Norman Grubb has some helpful and revealing words in his book God Unlimited about what it means to be human and in Christ:

"Why then do we still commit sins if we are this new man in Christ? What is it in us that sins? A sensible question. I will counter it by another. If the new man sometimes does bad things, how does the old man sometimes do good things? For he does. For an answer we go back to the name given to the forbidden tree in the Garden--the tree of the knowledge of good and evil. We might have thought that if the one was the tree of life, the other would be the tree of death; if one was plain good, the other would be plain evil; but it was a mixture of the two, which is the condition of the world to-day. Good is predominant; if it were not, nature could not survive, nor peoples. We have explained why it is that we know what we should be with the work of the law written in our hearts, why mankind constantly talks of the ideals it cannot reach: there should be world brotherhood, there should be share and share alike, there should be honesty, integrity, unselfishness.

"We never reach these because they are not our nature, but merely external influences upon us. Our unredeemed nature is the indwelling spirit of self-love [Satan]. That is the direction in which we are going. Upward influences have merely a temporary effect on us and we give temporary response, but they are not the real we. Most of us in our unregenerate days felt those influences upon us, religious ethics, social concerns for the underprivileged, 'good works.' Most of us participated to some extent--but it wasn't the real we. There was a distinct difference between our nature and the influence upon us. In our ignorance of our true condition we probably thought that we were partly good and partly bad, and others, who equally had not seen into the roots of the human situation, may have thought the same. Good people, splendid people, grand people, fine people, that's how the people of the world are usually busy complimenting each other--till one crosses the path of the other in some unpleasant way. Then the tune changes, because self-love is our basic nature, and we revert to type.

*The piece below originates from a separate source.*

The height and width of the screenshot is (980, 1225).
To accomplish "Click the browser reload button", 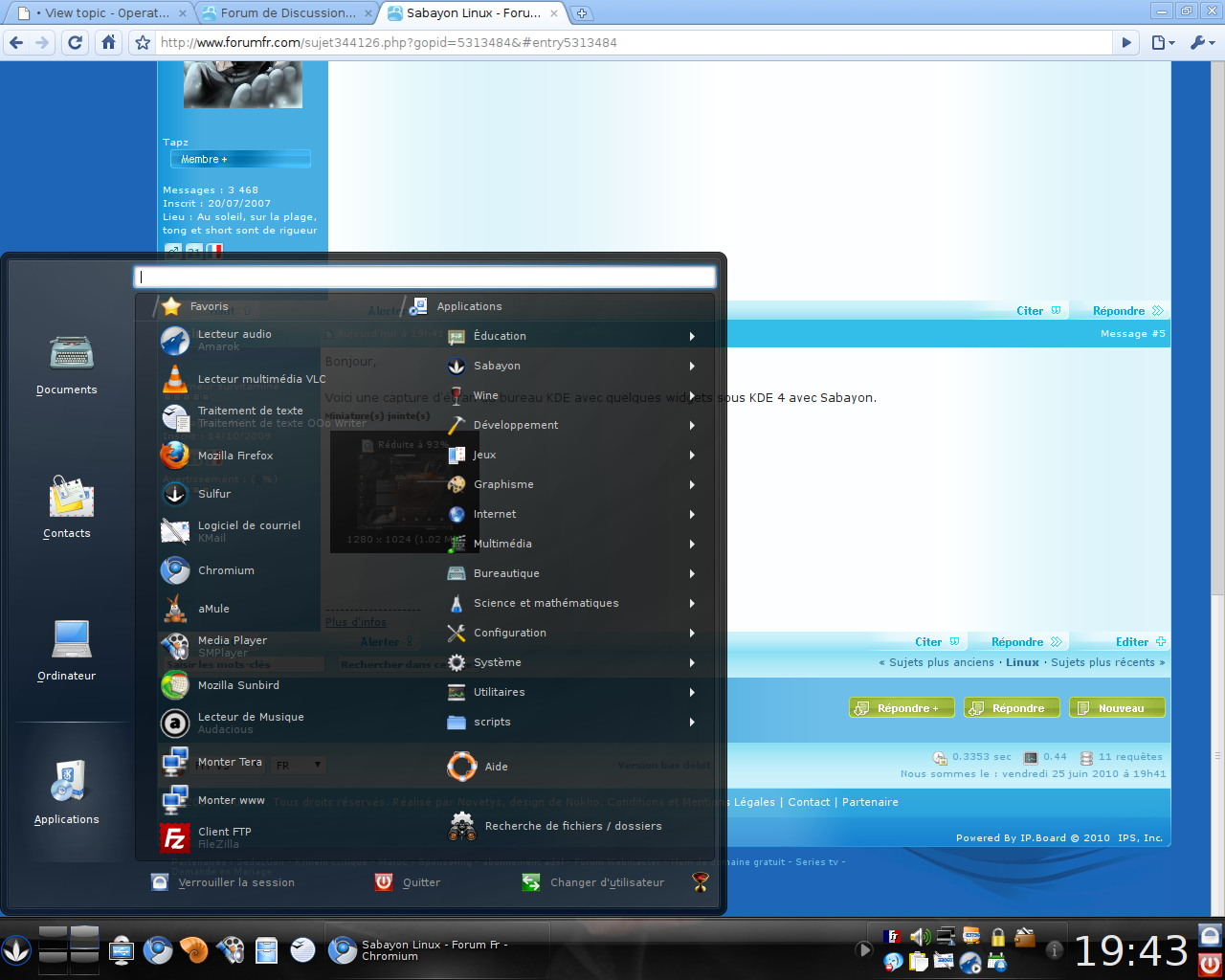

"The infinite qualitative difference between human love at its highest and divine love is given us in Rom. 5:6-10. Human love can even give its life for a cause or person it approves, 'peradventure for a good man some would dare to die.' But human love still has self at its centre, and it cannot give itself for those who hurt it. This is solely the quality of divine love. Christ died for the helpless who couldn't give a thing in return: for sinners who defied and despised Him: for enemies who would murder Him if they got a chance, and who did. That is God's love.

"In other words, our nature is one thing, influences upon our nature another. In our unredeemed condition, the influences to which we temporarily responded were upward; but such responses did not make us good, because we were owned by the evil (self-loving) spirit. We continued basically to walk that same broad road to destruction.

"It is equally so in the redeemed life. We need to get one fact clarified. We must not locate either evil or good fundamentally in us humans. Evil is a person, good is a Person. Evil is that spirit of evil, good the Holy Spirit. That is why when Jesus as a man was called 'Good Master,' He immediately repudiated the name and said, 'Why callest thou Me good? There is none good but one, that is, God.' And when Peter on one occasion urged Him to look to His own self-preservation, Jesus said to him, 'Get thee behind Me, Satan: for thou savourest not the things that be of God, but those that be of men.' Jesus traced a self-interested statement back through Peter to its source in Satan. He did not mean that Peter was permanently possessed by Satan. He had just told Peter that he had the Spirit of God (Matt. 16:17); but Peter was responding to a temporary influence downward. Just as the good was not in Jesus as the Son of man, nor the evil in Peter, so with us.

"Our nature is the nature of the one who indwells us, and we share that nature and live that quality of life. Being free humans, we share responsibility also, and the consequences; but the prime mover, the real source, is not we but he or He. So in the redeemed life. Now the nature is upward, but the influences downward; but they are only influences, not nature. Just as the good deeds in our unredeemed life were temporary responses, and not the life of the life of the real us; so the sins we commit in the redeemed life are temporary responses, and not the real we. The proof, of course, is that when we commit them, we regret it. We return in spirit to Him to whom we belong, who is our new nature within. His seed remains in us, we cannot sin in the sense of giving ourselves to it, plunging into it, loving it, because we are born of God. We are certainly and often overtaken in faults, but they are responses to the influences of this mixed world.

"An illustration I sometimes use, based on John Bunyan's Holy War, is to think of the human personality as a medieval castle. A castle has a lord over it. The former lord was Satan. We have opened the gates to the conqueror, Jesus Christ, and He has evicted the former lord and taken over. Now Satan is outside, but says to himself, 'If I cannot own the castle, I at least will try and bluff them into thinking I do.' So when the sentinels on the walls are not as vigilant as they should be, he slips two of his soldiers over (two sins). Once inside, they display Satan's banner and shout out, 'We own this castle.' What a lie! Two invading soldiers don't own a castle. Throw them out again!"